• **Data for the task**
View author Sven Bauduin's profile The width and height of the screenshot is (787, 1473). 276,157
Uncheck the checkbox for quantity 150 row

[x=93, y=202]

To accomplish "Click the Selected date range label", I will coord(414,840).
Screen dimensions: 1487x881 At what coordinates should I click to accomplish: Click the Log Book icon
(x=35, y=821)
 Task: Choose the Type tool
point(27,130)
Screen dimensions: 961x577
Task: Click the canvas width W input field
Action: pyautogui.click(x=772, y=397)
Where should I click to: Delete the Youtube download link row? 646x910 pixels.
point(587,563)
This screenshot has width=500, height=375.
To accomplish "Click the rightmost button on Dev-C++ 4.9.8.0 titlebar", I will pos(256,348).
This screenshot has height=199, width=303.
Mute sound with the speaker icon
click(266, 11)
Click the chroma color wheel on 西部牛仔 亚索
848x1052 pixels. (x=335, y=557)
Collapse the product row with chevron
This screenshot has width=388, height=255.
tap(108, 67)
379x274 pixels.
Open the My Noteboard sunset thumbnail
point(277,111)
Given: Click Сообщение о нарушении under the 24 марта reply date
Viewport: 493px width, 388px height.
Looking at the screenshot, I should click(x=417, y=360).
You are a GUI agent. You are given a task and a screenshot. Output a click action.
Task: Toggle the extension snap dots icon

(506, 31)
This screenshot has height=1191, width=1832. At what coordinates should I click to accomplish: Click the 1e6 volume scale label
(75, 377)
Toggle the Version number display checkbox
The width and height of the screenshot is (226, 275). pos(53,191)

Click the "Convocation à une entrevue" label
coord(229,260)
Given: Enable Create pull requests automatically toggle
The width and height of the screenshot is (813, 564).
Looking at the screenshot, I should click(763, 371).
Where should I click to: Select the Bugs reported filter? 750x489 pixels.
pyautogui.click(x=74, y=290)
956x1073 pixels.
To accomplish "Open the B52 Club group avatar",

• **Exercise brief**
Copy out every one of the entries above, word for word and character for character, with nothing changed, added, or left out.

• **Solved problem**
View author Sven Bauduin's profile The width and height of the screenshot is (787, 1473). 276,157
Uncheck the checkbox for quantity 150 row

[x=93, y=202]

To accomplish "Click the Selected date range label", I will coord(414,840).
Screen dimensions: 1487x881 At what coordinates should I click to accomplish: Click the Log Book icon
(x=35, y=821)
 Task: Choose the Type tool
point(27,130)
Screen dimensions: 961x577
Task: Click the canvas width W input field
Action: pyautogui.click(x=772, y=397)
Where should I click to: Delete the Youtube download link row? 646x910 pixels.
point(587,563)
This screenshot has width=500, height=375.
To accomplish "Click the rightmost button on Dev-C++ 4.9.8.0 titlebar", I will pos(256,348).
This screenshot has height=199, width=303.
Mute sound with the speaker icon
click(266, 11)
Click the chroma color wheel on 西部牛仔 亚索
848x1052 pixels. (x=335, y=557)
Collapse the product row with chevron
This screenshot has width=388, height=255.
tap(108, 67)
379x274 pixels.
Open the My Noteboard sunset thumbnail
point(277,111)
Given: Click Сообщение о нарушении under the 24 марта reply date
Viewport: 493px width, 388px height.
Looking at the screenshot, I should click(x=417, y=360).
You are a GUI agent. You are given a task and a screenshot. Output a click action.
Task: Toggle the extension snap dots icon

(506, 31)
This screenshot has height=1191, width=1832. At what coordinates should I click to accomplish: Click the 1e6 volume scale label
(75, 377)
Toggle the Version number display checkbox
The width and height of the screenshot is (226, 275). pos(53,191)

Click the "Convocation à une entrevue" label
coord(229,260)
Given: Enable Create pull requests automatically toggle
The width and height of the screenshot is (813, 564).
Looking at the screenshot, I should click(763, 371).
Where should I click to: Select the Bugs reported filter? 750x489 pixels.
pyautogui.click(x=74, y=290)
956x1073 pixels.
To accomplish "Open the B52 Club group avatar",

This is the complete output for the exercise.